Firstly, I refactored a ton of code in this one. Till now, some files had functions that were interdependent on each other ie. one function calling the other, which created problems in debugging and testing. Now, all the functions are independently written, each returning the required value and assigning to the variables. A functionHandler calls all the functions in the required order. This way, if we get a bug, we can pinpoint the exact function which is causing a problem, instead of tracing the entire thing through function calls.

I implemented plotly.js too (https://github.com/publiclab/simple-data-grapher/issues/34#issuecomment-504150539) but as suggested by Jeff before, I needed to write the code in a properly structured way, so that it is very convenient to switch between the two charting libraries. So, I wrote an adapter function, which would seamlessly switch between the two libraries, just by specifying the name of the library. To achieve this, the code for plotting with both of them is written in two different classes, and according to the parameter, an object of the required class is created and presto, we plot our charts with our favorite library!

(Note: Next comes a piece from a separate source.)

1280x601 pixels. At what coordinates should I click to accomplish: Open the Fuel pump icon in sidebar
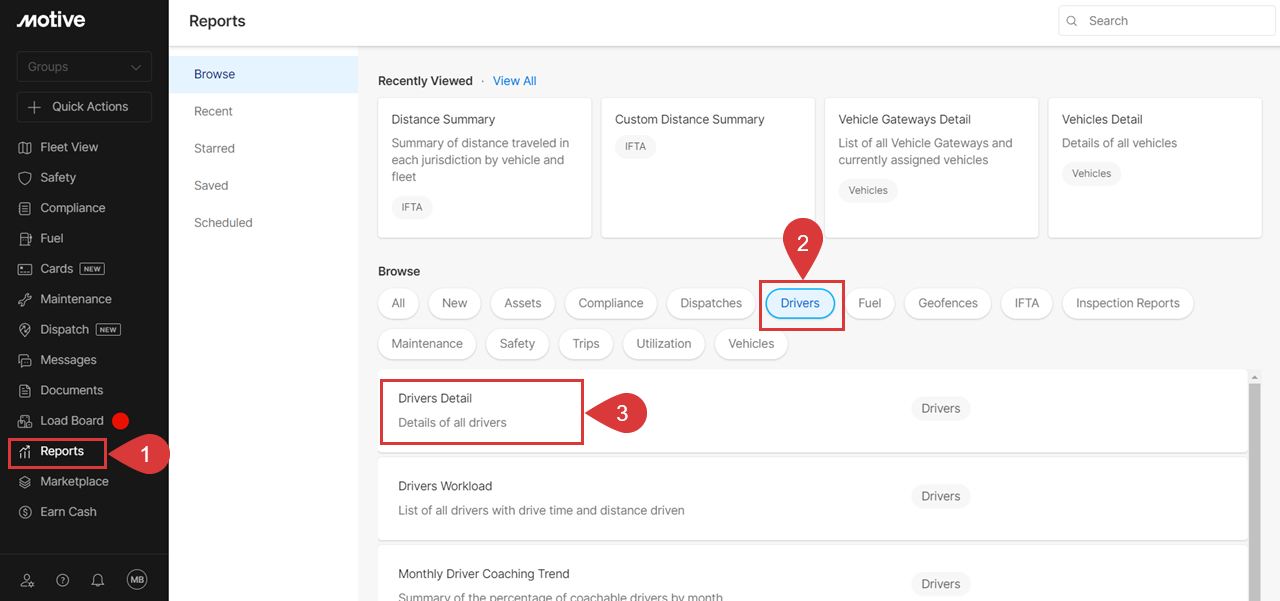coord(26,239)
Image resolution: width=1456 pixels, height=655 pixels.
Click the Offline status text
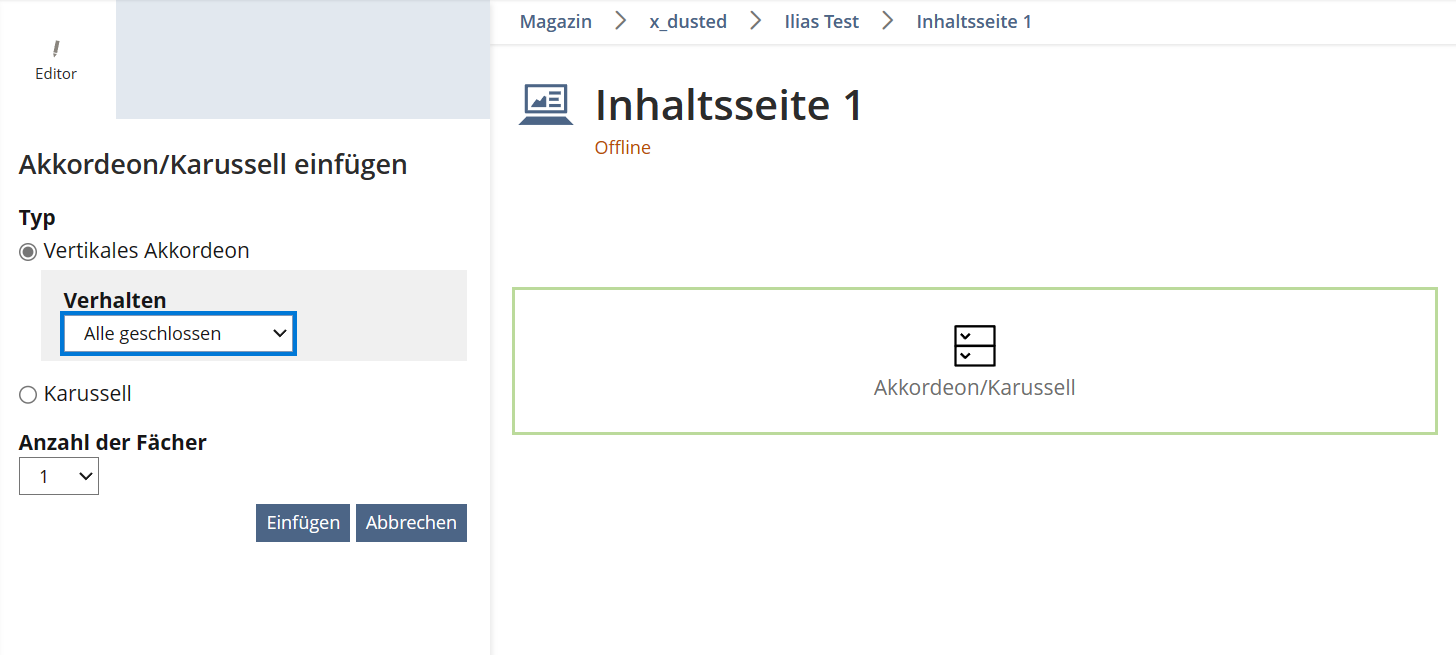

This was really cool, as it majorly cleaned up the code and increased readability.

Next, after days of reading and debugging, I was finally able to write some unit tests for the library in Mocha js and it was a great experience. The entire process taught me how to write better code, deal with bugs and found some plot holes in the existing code. Finally, when all the tests ran, I felt really relieved.

Currently, I am beginning to work on some more documentation, another export options (let's wait for the next one ;) ) and compile some thoughts on integration with the main site!

Some work has been done, some still left, but it's been an amazing journey so far, with a lot to learn and a lot to code, all of which I am eagerly looking forward to!